The final element of commedia is that Masetto is played as a complete clod. He’s the stock dim peasant rather than someone who recognizes Don Giovanni for what he is, the class enemy, from the get go. This is then set against an even more knowing than usual Zerlina.  Certainly in “Batti, batti” she appears to be offering far more than poor old Masetto can begin to grasp. Whatever it’s all supposed to mean, the cast give it their all and are clearly acting their hearts out and at least it’s never dull.

The biggest problem with the disc though is the video direction. Once again it’s Brian “close up” Large. With such a small stage it ought to be quite easy to show us what is happening but instead we get super close up on super close up. I particularly hate it when several people are singing and the director is just showing us a headshot of one of them. It interferes with my ability to hear the rest apart from anything else. Besides I don’t have a tonsil fetish. This comes to a final utterly annoying climax in the confrontation between the Commendatore and Don Giovanni. Large keeps cutting back and forth between full screen head shots of the pair of them. Ugh!
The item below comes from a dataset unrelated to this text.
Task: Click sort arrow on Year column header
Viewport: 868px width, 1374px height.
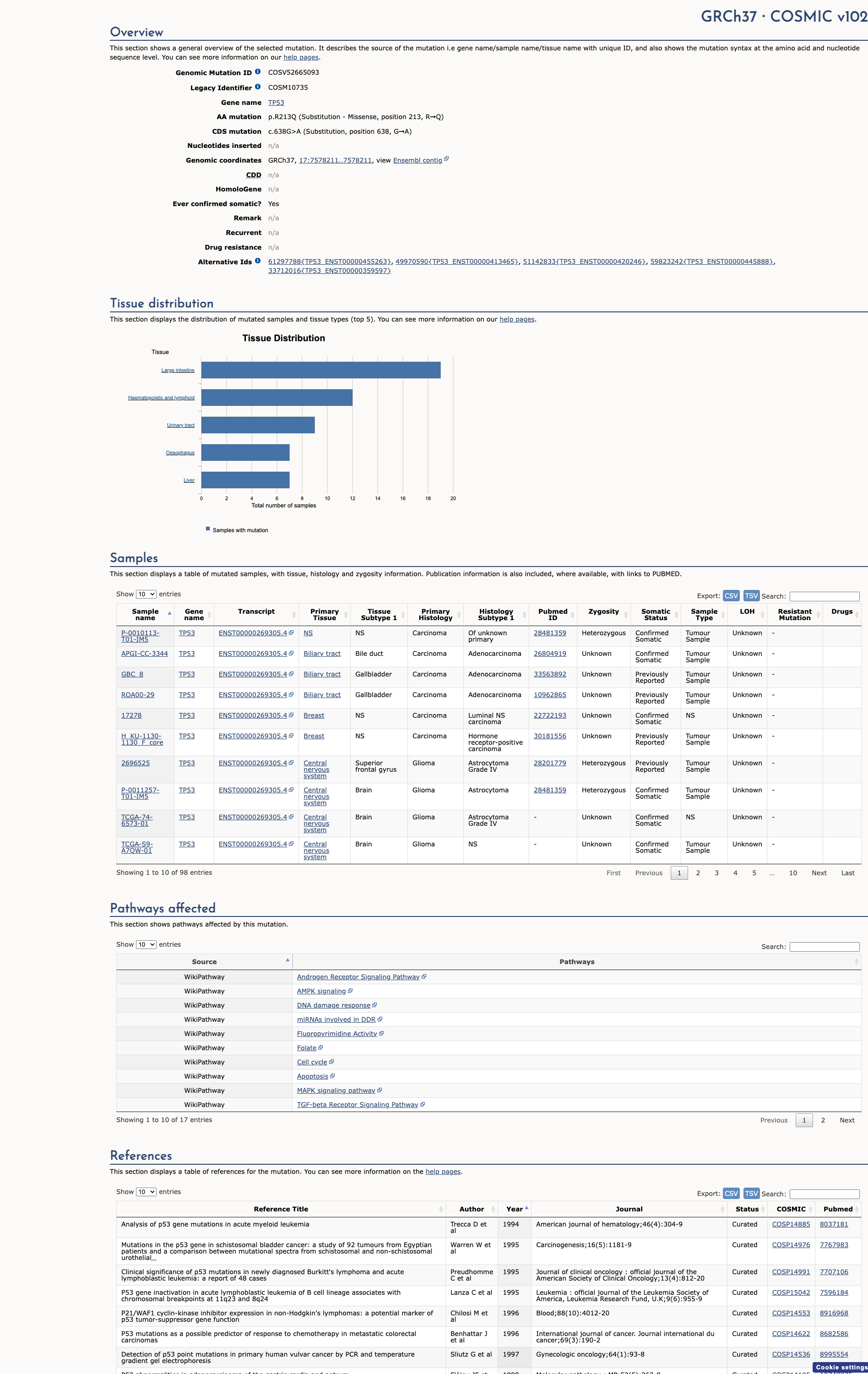Action: coord(526,1208)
Technically it’s OK for a 1999 DVD recording. The picture is decent 16:9 and the LPCM stereo soundtrack is OK but not stunning. There are English, French, German, Italian and Spanish subtitles. There are no extras which is no surprise as it’s all squashed onto one DVD9 disc.

All in all, definitely worth a look but if you figure out what the director is driving at please let me know!

6 thoughts on “Puzzling but well sung Don Giovanni

  1. Have you read Brigid Brophy’s Mozart the Dramatist? She argues that Don O. has to be dull because he is everything Don Giovanni is not, ergo decent, honorable, passive, and boring.

    As for the production, I would want such a historical progression to be about social structures facilitating the abusive conduct of a Don G. type… but I don’t know what the commedia dell’arte elements would be about, then.

  2. I own this DVD but have only watched it twice. I’ll eventually revisit it and review it on my blog, but I’m in no hurry: I found it almost completely forgettable. The only detail I remembered after my first viewing was the minor detail in Act I of Brandolino… oops… I mean Leporello taking a pinch of Don Giovanni’s snuff and sneezing very cutely. (Fetish? What fetish?)